Selim's Mother and Child echoes the sculpture of the same name by Henry Moore, under whom Selim studied while at the Slade School of Fine Art in London. It is a classic example of the transmission of ideas between the western and Arab worlds in the mid-20th century, bearing Moore's sinuous modernism as well as Arab geometric elements.
"The generation was led by these central great pivotal figures," says Kanan. "They differed and bounced against each other – they competed vigorously with one another.
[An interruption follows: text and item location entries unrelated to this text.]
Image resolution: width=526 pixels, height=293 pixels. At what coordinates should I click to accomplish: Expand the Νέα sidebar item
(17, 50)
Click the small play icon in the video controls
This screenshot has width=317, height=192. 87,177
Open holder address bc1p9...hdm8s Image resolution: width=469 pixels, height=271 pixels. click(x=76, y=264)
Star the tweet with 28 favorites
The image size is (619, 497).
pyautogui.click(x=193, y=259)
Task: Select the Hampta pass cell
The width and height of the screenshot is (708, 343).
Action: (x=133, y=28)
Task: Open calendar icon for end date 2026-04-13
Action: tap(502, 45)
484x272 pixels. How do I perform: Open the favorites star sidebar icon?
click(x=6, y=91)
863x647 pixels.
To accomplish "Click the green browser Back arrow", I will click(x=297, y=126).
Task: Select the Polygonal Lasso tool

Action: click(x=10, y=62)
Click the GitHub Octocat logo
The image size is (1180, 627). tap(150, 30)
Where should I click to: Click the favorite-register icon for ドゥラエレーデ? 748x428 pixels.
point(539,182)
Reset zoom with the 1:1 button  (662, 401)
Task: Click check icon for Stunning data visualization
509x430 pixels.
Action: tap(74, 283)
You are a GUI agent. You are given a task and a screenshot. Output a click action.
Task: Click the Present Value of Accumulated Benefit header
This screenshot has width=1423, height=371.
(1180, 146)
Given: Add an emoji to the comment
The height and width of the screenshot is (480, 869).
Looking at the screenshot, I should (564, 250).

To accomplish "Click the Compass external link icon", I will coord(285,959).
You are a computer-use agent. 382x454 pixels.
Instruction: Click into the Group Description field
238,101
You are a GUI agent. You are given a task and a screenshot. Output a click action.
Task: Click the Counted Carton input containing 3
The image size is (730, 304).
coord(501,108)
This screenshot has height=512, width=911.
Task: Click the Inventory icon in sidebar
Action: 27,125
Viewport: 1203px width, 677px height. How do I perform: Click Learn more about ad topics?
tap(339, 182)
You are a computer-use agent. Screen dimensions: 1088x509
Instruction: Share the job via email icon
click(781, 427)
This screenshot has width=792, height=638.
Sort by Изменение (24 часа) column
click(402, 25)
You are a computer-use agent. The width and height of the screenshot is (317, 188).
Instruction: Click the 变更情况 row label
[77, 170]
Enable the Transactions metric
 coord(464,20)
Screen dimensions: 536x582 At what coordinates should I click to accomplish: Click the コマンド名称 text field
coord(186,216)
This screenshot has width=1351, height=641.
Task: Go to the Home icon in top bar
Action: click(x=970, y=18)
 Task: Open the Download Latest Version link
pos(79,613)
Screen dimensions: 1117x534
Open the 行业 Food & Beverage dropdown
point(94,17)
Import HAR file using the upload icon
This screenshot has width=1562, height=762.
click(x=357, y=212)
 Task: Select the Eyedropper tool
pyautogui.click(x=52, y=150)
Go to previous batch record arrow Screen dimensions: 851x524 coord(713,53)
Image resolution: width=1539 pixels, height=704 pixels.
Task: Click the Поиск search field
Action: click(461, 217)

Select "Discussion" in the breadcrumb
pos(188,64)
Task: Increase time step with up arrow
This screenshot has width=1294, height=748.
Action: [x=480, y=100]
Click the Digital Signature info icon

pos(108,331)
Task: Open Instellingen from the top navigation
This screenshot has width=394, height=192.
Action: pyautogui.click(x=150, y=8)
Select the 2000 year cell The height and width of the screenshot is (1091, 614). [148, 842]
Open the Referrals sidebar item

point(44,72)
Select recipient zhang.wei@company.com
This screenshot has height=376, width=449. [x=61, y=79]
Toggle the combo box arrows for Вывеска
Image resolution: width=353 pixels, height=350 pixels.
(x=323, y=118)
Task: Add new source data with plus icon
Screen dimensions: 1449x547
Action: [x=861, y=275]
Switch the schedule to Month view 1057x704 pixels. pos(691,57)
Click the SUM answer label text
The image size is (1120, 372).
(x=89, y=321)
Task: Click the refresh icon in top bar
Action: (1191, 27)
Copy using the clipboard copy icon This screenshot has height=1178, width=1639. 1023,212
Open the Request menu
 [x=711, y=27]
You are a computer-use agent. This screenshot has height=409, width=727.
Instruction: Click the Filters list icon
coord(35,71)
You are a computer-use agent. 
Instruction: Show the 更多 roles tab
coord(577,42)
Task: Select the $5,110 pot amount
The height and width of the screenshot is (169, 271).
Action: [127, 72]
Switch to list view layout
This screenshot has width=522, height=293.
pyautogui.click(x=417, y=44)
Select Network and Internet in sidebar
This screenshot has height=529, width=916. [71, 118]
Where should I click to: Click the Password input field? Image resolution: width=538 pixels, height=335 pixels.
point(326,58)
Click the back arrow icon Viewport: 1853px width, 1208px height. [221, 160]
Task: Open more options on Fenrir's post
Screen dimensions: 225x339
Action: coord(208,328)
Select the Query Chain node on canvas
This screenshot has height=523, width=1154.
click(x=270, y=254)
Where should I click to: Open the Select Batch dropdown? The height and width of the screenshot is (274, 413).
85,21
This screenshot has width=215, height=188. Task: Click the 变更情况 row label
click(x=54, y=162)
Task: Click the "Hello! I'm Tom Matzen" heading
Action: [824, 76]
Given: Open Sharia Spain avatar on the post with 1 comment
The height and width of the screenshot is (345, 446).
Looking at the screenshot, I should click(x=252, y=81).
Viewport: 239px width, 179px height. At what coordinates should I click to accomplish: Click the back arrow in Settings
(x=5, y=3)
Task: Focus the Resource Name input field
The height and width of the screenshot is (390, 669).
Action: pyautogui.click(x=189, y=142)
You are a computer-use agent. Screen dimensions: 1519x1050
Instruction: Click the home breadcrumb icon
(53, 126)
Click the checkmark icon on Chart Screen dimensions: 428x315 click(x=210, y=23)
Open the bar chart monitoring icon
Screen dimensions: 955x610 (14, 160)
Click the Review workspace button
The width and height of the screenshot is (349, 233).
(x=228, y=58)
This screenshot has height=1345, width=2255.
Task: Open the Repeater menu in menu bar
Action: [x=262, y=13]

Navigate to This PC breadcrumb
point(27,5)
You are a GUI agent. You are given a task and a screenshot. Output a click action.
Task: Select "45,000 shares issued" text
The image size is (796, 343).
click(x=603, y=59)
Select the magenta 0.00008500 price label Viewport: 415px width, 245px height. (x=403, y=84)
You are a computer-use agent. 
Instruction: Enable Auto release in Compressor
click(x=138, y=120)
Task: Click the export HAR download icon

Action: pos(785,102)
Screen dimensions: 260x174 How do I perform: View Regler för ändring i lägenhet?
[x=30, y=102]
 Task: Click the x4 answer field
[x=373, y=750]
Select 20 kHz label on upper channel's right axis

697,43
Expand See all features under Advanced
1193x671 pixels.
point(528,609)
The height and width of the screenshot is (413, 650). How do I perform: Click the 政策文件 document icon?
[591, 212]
But if you want to hunt for a slogan for what they all were doing, they were appropriating turath [Arabic for heritage] and imagining it in both a discernibly 'Iraqi' – in quotation marks, for Iraq is a new creation – and modern way."
As architects, Madhloom and Makiya pursued a similar path, putting ideas from Bauhaus and modernism to vernacular uses.
Though they share many biographical similarities, Sagharchi says he was relieved that there was little overlap among the 26 works the collections are bringing to auction. The work from Madhloom is earlier, as he mostly stopped acquiring works after he left Baghdad in the 1970s.
Makiya, who emigrated at the same time, continued collecting through the 1980s, particularly through the Kufa Gallery that he set up in London. Makiya also had a major collection of books and manuscripts, which was sold in 2016 at Sotheby's, and the Bonhams sale represents only a portion of the family's art collection.
The future of that larger holding is unclear. Before Makiya died, he tried to send his archive to the Department of Architecture that he founded at the University of Baghdad. Friends begged him not to, Kanan recounts, saying they would end up in basements and be eaten by mice.
He wound up donating his archive to MIT. For the rest of the art collection, the idea of a museum in Baghdad, is “not a feasible project in Baghdad’s conditions at the moment,” Kanan says. “But it was something my father always dreamt of. It was what he wanted to do”.